Seriously. Greed, that thing is thrashed.


----------



## 1817cent (Aug 3, 2021)

$20.40 shipping???


----------



## tacochris (Aug 3, 2021)

.....the phrases "1995 Black Phantom" and "college fund" aren't even in the same stratosphere together!   He must have really thought that sucker was gonna set off a bidding war.


----------



## phantom (Aug 3, 2021)

Well he almost doubled it from previous listing of $11.10 to ship.  The fact that there were eight bidders previously that ran it to $566 amazes me.


----------



## tacochris (Aug 3, 2021)

phantom said:


> Well he almost doubled it from previous listing of $11.10 to ship.  The fact that there were eight bidders previously that ran it to $566 amazes me.
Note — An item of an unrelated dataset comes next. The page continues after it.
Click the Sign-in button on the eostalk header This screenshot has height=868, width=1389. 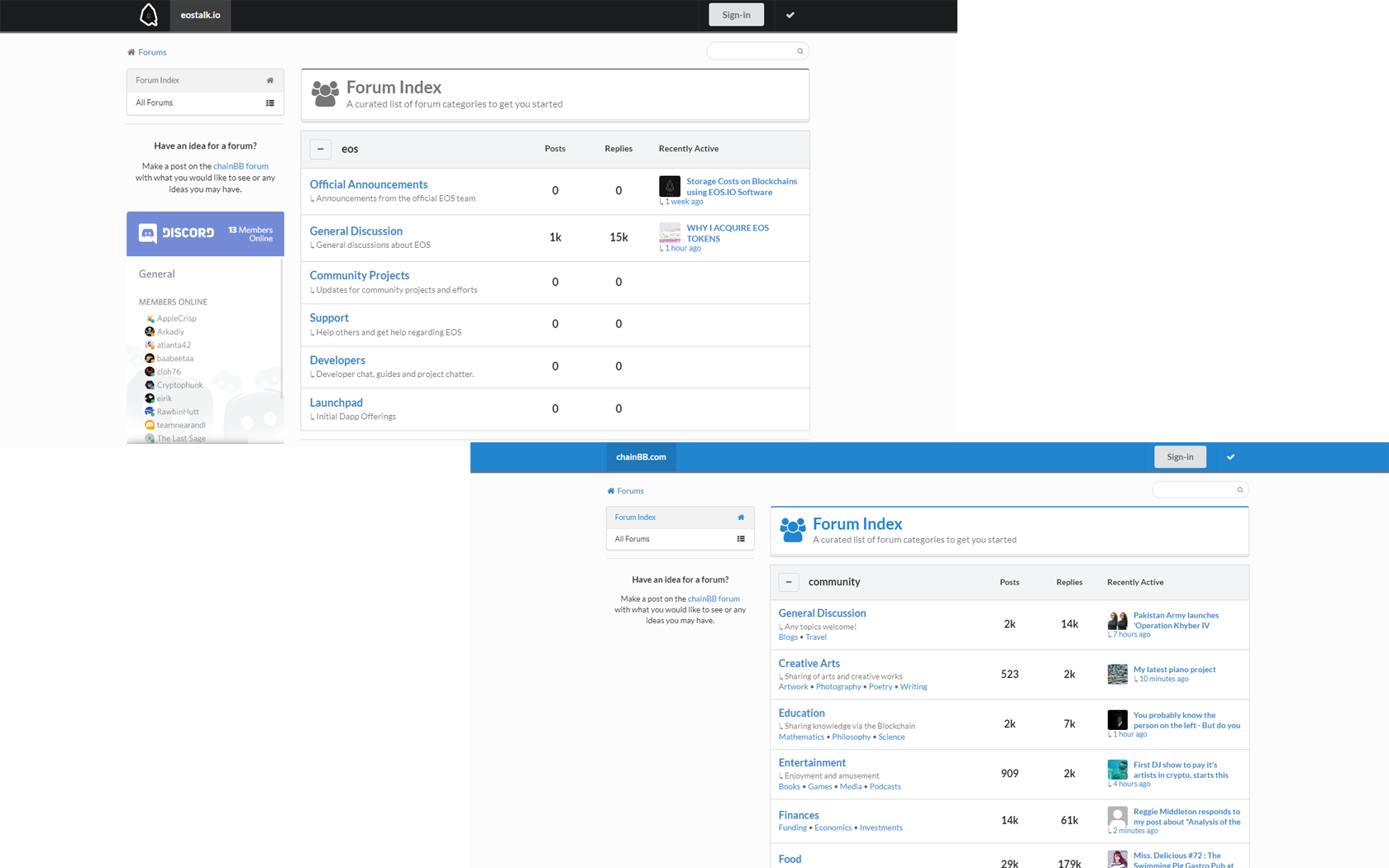(736, 15)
How much ya wanna bet, at least 3/4 of the bidders didnt see that second picture.  Lol  No where else does it mention the year short of that sneaky second pic.


----------



## phantom (Aug 3, 2021)

tacochris said:


> How much ya wanna bet, at least 3/4 of the bidders didnt see that second picture.  Lol  No where else does it mention the year short of that sneaky second pic.
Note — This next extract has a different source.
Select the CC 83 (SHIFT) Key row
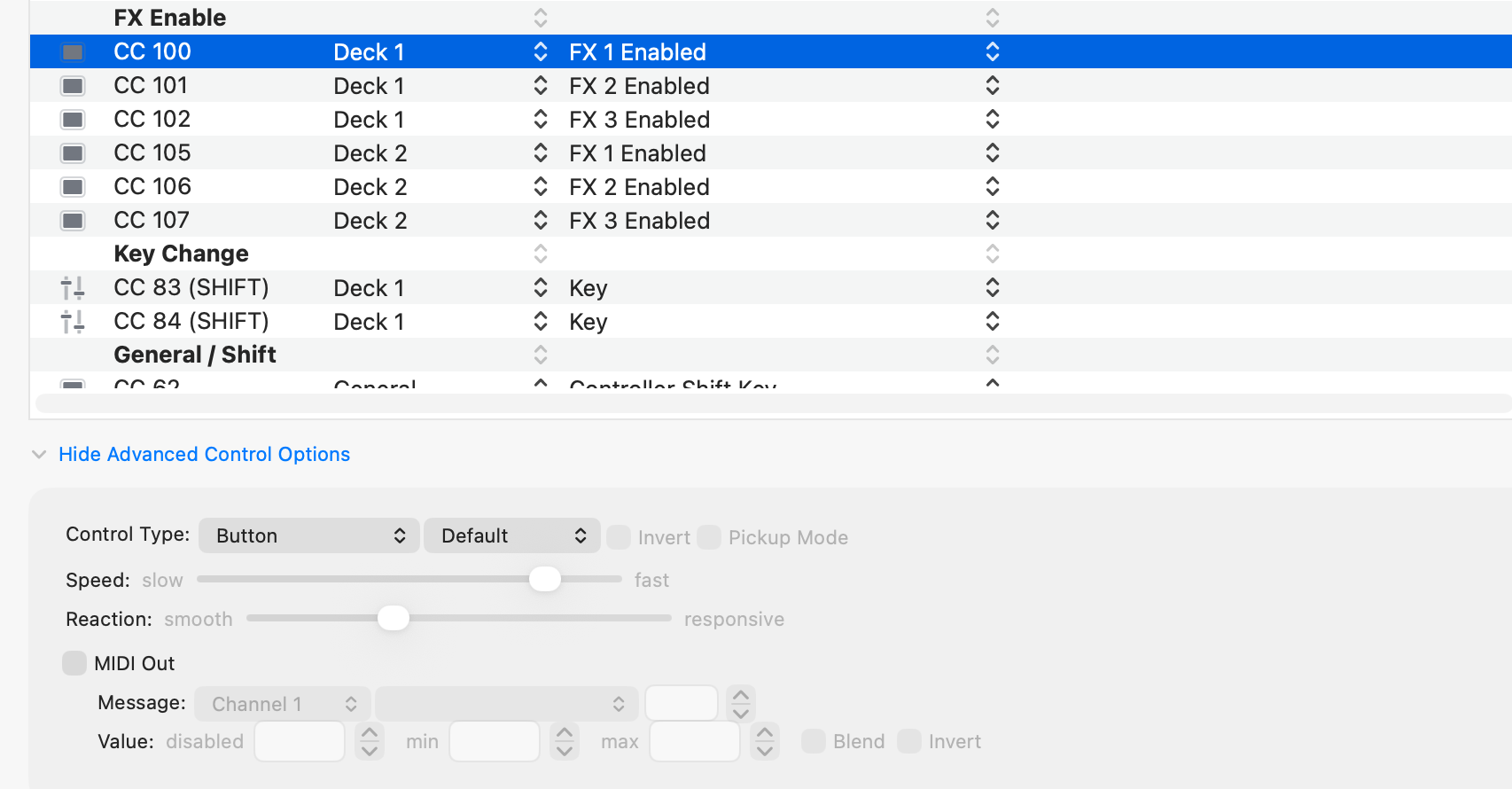This screenshot has width=1512, height=789. 771,288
The reflector pedal blocks are a dead give away.


----------



## tacochris (Aug 3, 2021)

phantom said:


> The reflector pedal blocks are a dead give away.
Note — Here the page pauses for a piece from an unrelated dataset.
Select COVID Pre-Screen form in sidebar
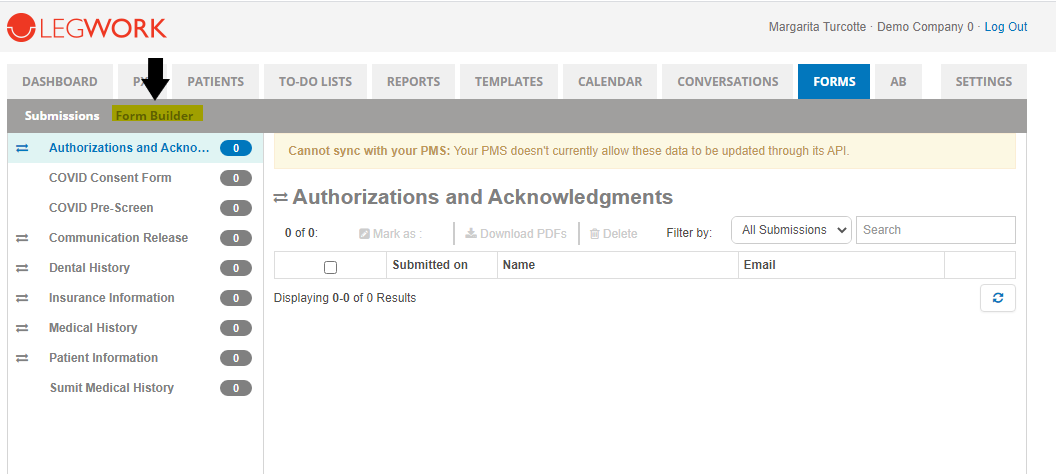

Maybe Ive become jaded, but I pretty much assume every black phantom I see in the wild is a repop until I see otherwise.  haha


----------



## sykerocker (Aug 7, 2021)

For a repop, that's in horrible shape.


----------



## GTs58 (Aug 7, 2021)

So no reserve second time around. The shipping situation doesn't sound very promising and probably chasing off some of the possible bidders.


----------



## nick tures (Aug 7, 2021)

that chromes probably not coming back !!


----------



## phantom (Aug 8, 2021)

Sold this time around for $590 + $11.10 to ship.   Any bets it gets listed again?


----------